Financial highlights • Revenue rose 18.90 % to RMB 1.59 billion, reversing a 39.9 % decline in 2024. • Gross profit doubled to RMB 1.20 billion, lifting gross margin to 75.1 % (2024: 44.5 %). • Operating loss narrowed by 89.70 % to RMB 146.90 million. • Net loss contracted 86.20 % year on year to RMB 241.49 million. • On a non-HKFRS basis, adjusted EBITDA swung to a profit of RMB 154.70 million (2024: loss of RMB 354.40 million) and adjusted net earnings reached RMB 42.40 million (2024: loss of RMB 510.00 million), marking the first annual adjusted profit since 2021. • Operating cash flow turned positive at RMB 5.00 million; period-end cash and bank deposits stood at RMB 2.10 billion.
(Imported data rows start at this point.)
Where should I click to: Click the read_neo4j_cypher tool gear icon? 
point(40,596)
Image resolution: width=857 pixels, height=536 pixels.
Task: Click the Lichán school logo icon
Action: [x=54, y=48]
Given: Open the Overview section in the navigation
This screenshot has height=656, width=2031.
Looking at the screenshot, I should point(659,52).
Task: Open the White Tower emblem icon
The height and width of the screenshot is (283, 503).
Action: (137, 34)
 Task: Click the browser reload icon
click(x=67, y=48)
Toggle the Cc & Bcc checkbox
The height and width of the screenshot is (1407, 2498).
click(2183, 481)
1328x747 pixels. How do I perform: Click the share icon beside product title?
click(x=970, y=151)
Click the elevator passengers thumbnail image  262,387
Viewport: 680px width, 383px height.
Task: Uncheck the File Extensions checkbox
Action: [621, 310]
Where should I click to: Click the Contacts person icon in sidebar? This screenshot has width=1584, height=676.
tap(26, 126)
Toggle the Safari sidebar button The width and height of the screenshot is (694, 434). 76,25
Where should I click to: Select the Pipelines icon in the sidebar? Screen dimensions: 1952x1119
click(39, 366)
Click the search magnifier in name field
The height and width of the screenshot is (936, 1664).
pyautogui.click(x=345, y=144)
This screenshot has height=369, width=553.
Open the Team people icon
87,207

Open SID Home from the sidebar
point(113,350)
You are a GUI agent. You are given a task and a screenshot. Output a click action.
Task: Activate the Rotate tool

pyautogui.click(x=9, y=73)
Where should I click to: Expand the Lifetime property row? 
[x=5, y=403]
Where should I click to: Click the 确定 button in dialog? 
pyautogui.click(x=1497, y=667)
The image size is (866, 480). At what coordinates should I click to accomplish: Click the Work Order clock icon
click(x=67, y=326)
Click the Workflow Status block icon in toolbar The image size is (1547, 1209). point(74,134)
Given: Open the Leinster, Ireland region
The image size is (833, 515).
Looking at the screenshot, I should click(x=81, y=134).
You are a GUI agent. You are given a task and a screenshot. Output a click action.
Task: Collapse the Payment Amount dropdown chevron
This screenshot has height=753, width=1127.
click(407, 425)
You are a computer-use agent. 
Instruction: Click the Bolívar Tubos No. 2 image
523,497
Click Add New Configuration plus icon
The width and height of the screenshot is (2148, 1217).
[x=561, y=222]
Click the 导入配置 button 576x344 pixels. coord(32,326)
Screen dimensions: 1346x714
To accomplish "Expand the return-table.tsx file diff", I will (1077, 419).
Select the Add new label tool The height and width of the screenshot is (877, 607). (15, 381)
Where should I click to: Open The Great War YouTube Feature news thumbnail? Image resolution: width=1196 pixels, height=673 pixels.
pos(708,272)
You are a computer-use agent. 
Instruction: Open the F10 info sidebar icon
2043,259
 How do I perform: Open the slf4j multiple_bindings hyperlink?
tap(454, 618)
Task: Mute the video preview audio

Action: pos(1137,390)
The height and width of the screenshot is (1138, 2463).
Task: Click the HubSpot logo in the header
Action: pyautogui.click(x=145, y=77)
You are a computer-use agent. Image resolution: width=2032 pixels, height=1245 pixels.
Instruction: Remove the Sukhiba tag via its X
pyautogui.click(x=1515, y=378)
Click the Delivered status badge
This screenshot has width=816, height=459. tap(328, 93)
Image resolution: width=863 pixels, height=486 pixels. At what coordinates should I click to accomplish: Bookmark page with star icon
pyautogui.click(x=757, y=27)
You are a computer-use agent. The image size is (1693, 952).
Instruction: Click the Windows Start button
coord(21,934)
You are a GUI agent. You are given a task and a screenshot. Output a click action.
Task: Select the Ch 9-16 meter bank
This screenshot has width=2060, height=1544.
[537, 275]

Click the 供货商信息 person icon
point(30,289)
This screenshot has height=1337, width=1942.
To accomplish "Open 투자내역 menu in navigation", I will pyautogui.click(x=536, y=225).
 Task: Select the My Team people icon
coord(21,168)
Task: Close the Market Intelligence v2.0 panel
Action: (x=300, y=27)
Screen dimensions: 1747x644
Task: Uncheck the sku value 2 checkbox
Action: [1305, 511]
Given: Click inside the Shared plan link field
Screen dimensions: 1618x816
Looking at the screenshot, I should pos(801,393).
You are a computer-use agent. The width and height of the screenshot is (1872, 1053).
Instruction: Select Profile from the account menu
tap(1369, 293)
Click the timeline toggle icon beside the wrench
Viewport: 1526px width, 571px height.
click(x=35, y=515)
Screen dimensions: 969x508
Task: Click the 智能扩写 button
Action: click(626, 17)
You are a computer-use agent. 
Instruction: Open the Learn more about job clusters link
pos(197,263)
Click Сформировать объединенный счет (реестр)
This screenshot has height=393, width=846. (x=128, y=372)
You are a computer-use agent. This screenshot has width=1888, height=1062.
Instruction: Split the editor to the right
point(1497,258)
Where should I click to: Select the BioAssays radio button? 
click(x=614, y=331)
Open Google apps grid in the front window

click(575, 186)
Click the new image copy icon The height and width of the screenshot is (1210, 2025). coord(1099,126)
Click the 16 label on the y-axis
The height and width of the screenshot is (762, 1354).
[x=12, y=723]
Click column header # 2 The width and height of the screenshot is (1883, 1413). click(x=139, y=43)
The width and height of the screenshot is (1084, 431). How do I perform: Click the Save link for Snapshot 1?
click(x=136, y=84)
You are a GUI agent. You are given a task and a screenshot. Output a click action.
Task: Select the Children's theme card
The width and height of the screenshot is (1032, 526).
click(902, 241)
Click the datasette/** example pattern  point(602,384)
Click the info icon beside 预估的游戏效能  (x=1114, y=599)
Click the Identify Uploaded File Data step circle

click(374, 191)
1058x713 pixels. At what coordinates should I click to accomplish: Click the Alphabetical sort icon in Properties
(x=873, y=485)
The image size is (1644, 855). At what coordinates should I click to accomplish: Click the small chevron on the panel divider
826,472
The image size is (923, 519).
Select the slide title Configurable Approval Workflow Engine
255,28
Segment performance • Subscription Solutions: Revenue slipped 2.30 % to RMB 897.39 million as lower-margin activities were scaled back; gross margin surged to 62.8 % (2024: 36.0 %) on reduced amortisation charges. Paying merchants fell 7.2 % to 58,396, while ARPU increased 5.3 % to RMB 15,367. AI-related products contributed RMB 116 million, with second-half AI sales more than doubling first-half levels.

• Merchant Solutions: Revenue jumped 65.10 % to RMB 694.56 million despite a 7.30 % decline in ad gross billing to RMB 16.69 billion, reflecting higher net rebate rates and a focus on profitable clients. Gross margin expanded to 90.9 % (2024: 63.1 %). Paying merchants edged up to 67,541; average spend per merchant was RMB 247,174, down 8.5 % year on year.

Cost and balance-sheet trends Total expenses fell 23–27 % across selling & distribution and G&A lines, driven by head-count optimisation, lower contract acquisition costs and reduced impairment charges. Net debt dropped to RMB 252.40 million, slashing the net-debt-to-equity ratio to 10 % from 53 %. Capital expenditure declined to RMB 87.40 million (2024: RMB 207.80 million). No final dividend was proposed.

Strategic developments • “ALL in AI”: Product roll-outs such as Weimob WAI, WIME, WAI Pro and AI Work365 embedded large-model capabilities across creativity generation, operations and store management. • Overseas expansion: Launch of “Weimob Overseas” and a strategic stake in North American AI start-up Genstore.ai aim to extend the group’s SaaS and marketing suite to cross-border merchants. • Ecosystem deepening: Continued leadership in Tencent channels and broadened integrations with Douyin, Xiaohongshu, Kuaishou, Alipay and Huawei HarmonyOS. • ESG: MSCI ESG rating upgraded to “A”; new ultra-low-energy Shanghai HQ inaugurated.

Subsequent events • Completed third tranche (Tranche 2A) of private placement on 4 Feb 2026, issuing 172.12 million shares at HK$2.26 each and raising gross proceeds of HK$388.99 million; Long Stop Date for final tranche extended to 12 Apr 2026. • Subscribed an additional 12 % stake in Genstore for USD 15.00 million, raising total holding to 26 % and gaining a board seat. • Shareholders approved grant of 234.00 million RSUs (including 207.00 million to four executive directors) at an EGM on 11 Mar 2026.

Outlook Management will intensify AI deployment across SaaS, marketing and overseas operations, further integrate into the WeChat ecosystem, and expand multi-platform reach in local services and international markets, targeting sustained profitability and cash-flow generation.